Kessem is translated as “magic” but it is also the Hebrew initials of the principle grapes in the blend; Cabernet Sauvignon and Merlot (there is usually also a small amount of Cabernet Franc and Petit Verdot blended in). The reserve wines are specially selected from the vineyards and usually see a bit more barrel aging. Blanca is a blend of Viognier and Johannesburg Riesling and the winemaker claims that he actually “listens” to his rose wine – generally a blend of Cabernet Sauvignon and Cabernet Franc – while it ferments.
 

The delicious Agur Special Reserve 2008 is a blend of Cabernet Sauvignon, Merlot, Cabernet Franc and Petit Verdot. It opens with red plums and cherries that continue until the lingering finish along with lovely raspberry, currant and blackberry flavors. Accented with a pleasant earthiness and slight spiciness, it has considerable grace and style which demonstrates that Yashuv’s passions are matched by his artistry. As a shmitta year wine, the 2008 vintage is easiest to find and best enjoyed in Israel – preferably at a visit to the winery.
 

Spirits-wise, following the slightly maverick vibe that memory of tasting wines with Shuki Yashuv elicits, we thought we’d consider a single cask, single malt selection from the Scotch Malt Whisky Society of America (SMWSA) – one of the greatest independent bottlers of single malt Scotch whisky.
 

The society’s whiskies are more like liquid history, than regular whisky. Each cask yields but a few hundred bottles, and once the cask has been emptied, that’s it. You may never taste another whisky like it ever again. The society is about discovery, not commercial branding or product consistency.
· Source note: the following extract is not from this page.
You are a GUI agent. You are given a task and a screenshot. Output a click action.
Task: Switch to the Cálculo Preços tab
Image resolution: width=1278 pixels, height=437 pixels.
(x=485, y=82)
SMWSA whiskies are to be enjoyed in the here and now, showcasing the whisky’s particular merits, warts and all, without pretension, and without marketing.
 

Founded in Edinburgh Scotland in 1983, the Scotch Malt Whisky Society is now an international membership organization that bottles and sells single cask, single malt whisky, free of dilution, coloring, and chill-filtration. The society purchases individual casks of whisky from more than 125 malt whisky distilleries in Scotland, and now throughout the world, simply bottles them, and then retails directly to its members. The society also runs three private members’ rooms in the U.K., and in several international locations. The American branch of the society also does tasting events around the country – their next “Single Malt & Scotch Whisky Extravaganza” in D.C. is scheduled for Oct. 30 (details at www.singlemaltextravaganza.com; we’ll see you there).
 

Of course, one needs to first join the society to have the privilege of purchasing one of their bottlings, but for those of us with the whisky bug – this is an easy, though not inexpensive decision. Check out the details at www.smwsa.com (should you decide to join tell them Josh London, member #5956 sent you).
 

Since the SMWSA is more about flavors and character than brands and distilleries, they bottle their whiskies without explicit regard for the whisky’s parent distillery or single malt brand.
 

Consequently, the whisky bottles are labeled with a simple numbering system and fanciful flavor-name. Our SMWSA bottling this week is Cask No. 30.68 called “Long, hot sweet delights.” The number 30 is their numeric code for the Glenrothes Distillery in Scotland’s Speyside region, and the second number is the number relevant to the current cask – so this whisky is from the 68th cask of Glenrothes that the society purchased.
 

SMWSA 30.68 “Long, hot sweet delights” (60.6 percent abv; 10 years old; only 120 bottles allocated to the U.S.; $95): This lovely, amber-to-pink colored, complex whisky presents an earthy almost meaty vibrancy on the nose, with rich notes of pepper, sweet honey, nuts, toffee, and a lot of alcoholic heat. A splash of water helps push the alcohol aside and opens it all beautifully and vividly, with that same earthy vibrancy on the tongue and at the back of the throat, with additional sweet taste sensations of stewed fruits and some hot peppers. The finish is creamy, rich and rewarding with more of that earthy, meaty, savory quality and a sweet raisin-like backdrop that lingers nicely. L’Chaim!